Instructions for the task: Repeat the rows below word for word, starting at the line containing "Screen dimensions: 508x694" and ending at the line containing "Action: (x=436, y=142)", with both of those lines included.
── Listing
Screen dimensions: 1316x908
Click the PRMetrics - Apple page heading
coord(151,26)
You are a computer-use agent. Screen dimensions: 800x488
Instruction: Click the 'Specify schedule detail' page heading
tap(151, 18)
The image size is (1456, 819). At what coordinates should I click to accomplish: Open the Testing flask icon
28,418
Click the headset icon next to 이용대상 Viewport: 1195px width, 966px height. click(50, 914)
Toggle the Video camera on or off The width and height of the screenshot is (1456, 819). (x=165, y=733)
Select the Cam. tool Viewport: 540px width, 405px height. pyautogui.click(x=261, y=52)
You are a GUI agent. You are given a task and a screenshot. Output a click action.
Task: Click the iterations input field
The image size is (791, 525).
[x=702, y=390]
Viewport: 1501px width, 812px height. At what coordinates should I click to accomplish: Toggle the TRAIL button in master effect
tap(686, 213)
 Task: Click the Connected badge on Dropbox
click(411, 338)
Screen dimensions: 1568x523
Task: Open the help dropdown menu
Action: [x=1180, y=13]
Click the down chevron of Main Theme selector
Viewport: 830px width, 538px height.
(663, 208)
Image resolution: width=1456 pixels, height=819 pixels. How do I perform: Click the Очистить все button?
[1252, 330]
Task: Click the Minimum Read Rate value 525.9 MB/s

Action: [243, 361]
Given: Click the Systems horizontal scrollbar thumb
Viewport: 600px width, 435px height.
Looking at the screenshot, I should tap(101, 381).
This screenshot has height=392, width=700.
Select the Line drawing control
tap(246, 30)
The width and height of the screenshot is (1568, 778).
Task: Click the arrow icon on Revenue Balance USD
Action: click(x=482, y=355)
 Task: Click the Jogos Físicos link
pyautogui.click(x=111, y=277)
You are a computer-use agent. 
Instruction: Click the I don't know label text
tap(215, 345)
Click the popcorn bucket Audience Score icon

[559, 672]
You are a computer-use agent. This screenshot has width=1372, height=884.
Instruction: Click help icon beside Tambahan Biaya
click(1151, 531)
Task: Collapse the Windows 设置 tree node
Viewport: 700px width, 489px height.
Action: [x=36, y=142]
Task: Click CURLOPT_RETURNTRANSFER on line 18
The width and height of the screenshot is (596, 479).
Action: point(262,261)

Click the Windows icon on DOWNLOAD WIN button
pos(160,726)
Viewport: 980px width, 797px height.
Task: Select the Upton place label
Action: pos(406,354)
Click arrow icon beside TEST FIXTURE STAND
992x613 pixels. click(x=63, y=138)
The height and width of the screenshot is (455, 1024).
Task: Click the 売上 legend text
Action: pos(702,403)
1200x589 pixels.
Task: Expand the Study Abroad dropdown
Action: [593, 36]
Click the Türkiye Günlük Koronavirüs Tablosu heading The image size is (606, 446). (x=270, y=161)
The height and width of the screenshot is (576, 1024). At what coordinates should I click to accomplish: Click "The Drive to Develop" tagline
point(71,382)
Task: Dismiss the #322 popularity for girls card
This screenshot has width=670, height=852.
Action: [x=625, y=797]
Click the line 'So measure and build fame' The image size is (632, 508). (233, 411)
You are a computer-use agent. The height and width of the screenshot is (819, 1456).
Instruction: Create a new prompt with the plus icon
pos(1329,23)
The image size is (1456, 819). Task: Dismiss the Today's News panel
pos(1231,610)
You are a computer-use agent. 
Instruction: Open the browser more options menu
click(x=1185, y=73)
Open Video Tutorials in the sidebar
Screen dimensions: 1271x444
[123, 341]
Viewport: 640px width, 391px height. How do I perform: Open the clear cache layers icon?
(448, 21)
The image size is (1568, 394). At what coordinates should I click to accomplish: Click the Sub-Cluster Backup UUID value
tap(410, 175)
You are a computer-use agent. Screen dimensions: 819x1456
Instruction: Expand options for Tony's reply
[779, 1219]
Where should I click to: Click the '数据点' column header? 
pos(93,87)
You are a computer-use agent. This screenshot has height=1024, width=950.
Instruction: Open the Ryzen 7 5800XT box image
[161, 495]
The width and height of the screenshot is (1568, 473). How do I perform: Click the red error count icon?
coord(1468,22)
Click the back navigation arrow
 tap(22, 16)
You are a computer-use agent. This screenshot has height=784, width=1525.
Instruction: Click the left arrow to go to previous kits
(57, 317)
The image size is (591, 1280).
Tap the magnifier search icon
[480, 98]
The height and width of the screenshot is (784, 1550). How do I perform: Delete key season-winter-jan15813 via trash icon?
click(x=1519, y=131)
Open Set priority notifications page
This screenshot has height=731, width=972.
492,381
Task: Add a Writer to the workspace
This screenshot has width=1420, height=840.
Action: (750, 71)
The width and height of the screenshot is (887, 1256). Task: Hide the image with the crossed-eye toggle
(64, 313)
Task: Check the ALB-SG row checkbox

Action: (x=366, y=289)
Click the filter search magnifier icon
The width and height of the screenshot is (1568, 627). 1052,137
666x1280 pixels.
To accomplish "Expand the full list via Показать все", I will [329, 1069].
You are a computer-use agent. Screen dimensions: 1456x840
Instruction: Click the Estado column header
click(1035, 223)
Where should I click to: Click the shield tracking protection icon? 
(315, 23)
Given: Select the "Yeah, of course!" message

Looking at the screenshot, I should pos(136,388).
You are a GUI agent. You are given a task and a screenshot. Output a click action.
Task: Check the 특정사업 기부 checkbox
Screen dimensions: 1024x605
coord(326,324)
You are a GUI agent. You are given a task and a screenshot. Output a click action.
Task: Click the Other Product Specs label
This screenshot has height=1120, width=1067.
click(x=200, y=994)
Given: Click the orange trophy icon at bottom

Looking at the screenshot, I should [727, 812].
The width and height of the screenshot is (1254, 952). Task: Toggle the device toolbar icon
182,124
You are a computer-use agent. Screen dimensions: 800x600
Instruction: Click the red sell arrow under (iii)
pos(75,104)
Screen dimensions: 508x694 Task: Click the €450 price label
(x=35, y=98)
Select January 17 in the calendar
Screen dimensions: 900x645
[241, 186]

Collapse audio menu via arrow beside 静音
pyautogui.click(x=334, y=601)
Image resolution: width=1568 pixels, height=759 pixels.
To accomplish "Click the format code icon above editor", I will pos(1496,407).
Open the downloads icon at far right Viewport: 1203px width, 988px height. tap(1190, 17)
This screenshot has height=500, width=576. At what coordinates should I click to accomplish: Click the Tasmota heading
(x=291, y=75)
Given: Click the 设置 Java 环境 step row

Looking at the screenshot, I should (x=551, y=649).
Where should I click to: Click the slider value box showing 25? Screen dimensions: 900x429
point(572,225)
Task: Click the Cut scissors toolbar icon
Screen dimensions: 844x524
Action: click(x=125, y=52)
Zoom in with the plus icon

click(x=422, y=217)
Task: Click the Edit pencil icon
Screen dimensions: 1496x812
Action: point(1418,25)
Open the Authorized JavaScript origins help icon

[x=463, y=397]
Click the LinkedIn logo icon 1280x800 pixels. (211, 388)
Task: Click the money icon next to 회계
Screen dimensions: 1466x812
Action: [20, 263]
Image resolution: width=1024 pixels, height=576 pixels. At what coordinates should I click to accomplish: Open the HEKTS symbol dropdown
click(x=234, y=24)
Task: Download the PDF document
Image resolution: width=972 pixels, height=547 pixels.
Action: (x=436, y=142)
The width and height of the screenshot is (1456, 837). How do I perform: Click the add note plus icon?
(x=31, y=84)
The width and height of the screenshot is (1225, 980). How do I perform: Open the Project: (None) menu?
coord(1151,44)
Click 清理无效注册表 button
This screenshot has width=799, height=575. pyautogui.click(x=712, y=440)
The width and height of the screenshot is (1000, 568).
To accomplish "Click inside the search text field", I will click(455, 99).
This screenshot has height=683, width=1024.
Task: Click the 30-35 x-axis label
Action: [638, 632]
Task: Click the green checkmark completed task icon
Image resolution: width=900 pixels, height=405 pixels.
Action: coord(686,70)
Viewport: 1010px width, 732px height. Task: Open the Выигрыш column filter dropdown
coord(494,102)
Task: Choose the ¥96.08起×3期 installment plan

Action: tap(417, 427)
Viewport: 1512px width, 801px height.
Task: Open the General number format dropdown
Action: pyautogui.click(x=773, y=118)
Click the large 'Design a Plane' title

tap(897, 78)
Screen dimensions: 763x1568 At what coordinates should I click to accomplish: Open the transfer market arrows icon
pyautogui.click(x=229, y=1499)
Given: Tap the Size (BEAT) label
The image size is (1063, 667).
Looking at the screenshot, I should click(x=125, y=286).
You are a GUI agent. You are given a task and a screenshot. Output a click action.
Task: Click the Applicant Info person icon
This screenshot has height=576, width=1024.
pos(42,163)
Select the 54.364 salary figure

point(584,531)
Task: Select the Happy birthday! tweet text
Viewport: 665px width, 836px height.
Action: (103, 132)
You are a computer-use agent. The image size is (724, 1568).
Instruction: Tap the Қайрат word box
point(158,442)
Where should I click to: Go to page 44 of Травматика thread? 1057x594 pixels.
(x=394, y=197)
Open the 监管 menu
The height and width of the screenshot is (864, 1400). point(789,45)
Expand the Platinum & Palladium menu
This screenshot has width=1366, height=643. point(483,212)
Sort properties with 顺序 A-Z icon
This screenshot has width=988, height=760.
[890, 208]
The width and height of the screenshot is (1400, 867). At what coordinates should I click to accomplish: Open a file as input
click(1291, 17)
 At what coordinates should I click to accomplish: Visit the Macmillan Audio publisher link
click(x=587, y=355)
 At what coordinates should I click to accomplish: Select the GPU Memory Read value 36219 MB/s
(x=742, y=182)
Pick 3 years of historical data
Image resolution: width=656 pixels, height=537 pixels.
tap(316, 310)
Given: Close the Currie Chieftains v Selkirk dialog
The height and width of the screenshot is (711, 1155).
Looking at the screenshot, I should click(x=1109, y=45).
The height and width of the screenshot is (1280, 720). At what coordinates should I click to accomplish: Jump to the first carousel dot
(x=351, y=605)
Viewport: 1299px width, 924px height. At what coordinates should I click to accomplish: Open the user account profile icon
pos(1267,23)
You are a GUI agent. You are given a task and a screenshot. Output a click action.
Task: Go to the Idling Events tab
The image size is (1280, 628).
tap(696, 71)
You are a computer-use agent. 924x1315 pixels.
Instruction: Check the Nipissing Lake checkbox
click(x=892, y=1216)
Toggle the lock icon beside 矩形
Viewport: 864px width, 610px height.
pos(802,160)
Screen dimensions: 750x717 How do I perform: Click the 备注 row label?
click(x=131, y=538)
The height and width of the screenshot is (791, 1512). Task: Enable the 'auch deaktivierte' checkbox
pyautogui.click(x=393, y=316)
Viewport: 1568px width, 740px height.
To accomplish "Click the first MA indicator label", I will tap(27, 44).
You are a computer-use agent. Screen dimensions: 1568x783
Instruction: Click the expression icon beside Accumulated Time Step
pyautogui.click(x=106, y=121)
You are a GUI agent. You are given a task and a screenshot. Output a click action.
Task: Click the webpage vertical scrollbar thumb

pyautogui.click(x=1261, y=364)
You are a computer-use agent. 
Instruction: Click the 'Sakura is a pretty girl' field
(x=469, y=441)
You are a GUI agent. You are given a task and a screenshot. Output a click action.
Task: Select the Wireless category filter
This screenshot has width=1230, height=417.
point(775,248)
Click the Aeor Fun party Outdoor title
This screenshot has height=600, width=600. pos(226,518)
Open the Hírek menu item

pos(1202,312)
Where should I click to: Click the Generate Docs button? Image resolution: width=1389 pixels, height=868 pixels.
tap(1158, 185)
────
Complete output:
Screen dimensions: 508x694 Task: Click the €450 price label
(x=35, y=98)
Select January 17 in the calendar
Screen dimensions: 900x645
[241, 186]

Collapse audio menu via arrow beside 静音
pyautogui.click(x=334, y=601)
Image resolution: width=1568 pixels, height=759 pixels.
To accomplish "Click the format code icon above editor", I will pos(1496,407).
Open the downloads icon at far right Viewport: 1203px width, 988px height. tap(1190, 17)
This screenshot has height=500, width=576. At what coordinates should I click to accomplish: Click the Tasmota heading
(x=291, y=75)
Given: Click the 设置 Java 环境 step row

Looking at the screenshot, I should (x=551, y=649).
Where should I click to: Click the slider value box showing 25? Screen dimensions: 900x429
point(572,225)
Task: Click the Cut scissors toolbar icon
Screen dimensions: 844x524
Action: click(x=125, y=52)
Zoom in with the plus icon

click(x=422, y=217)
Task: Click the Edit pencil icon
Screen dimensions: 1496x812
Action: point(1418,25)
Open the Authorized JavaScript origins help icon

[x=463, y=397]
Click the LinkedIn logo icon 1280x800 pixels. (211, 388)
Task: Click the money icon next to 회계
Screen dimensions: 1466x812
Action: [20, 263]
Image resolution: width=1024 pixels, height=576 pixels. At what coordinates should I click to accomplish: Open the HEKTS symbol dropdown
click(x=234, y=24)
Task: Download the PDF document
Image resolution: width=972 pixels, height=547 pixels.
Action: (x=436, y=142)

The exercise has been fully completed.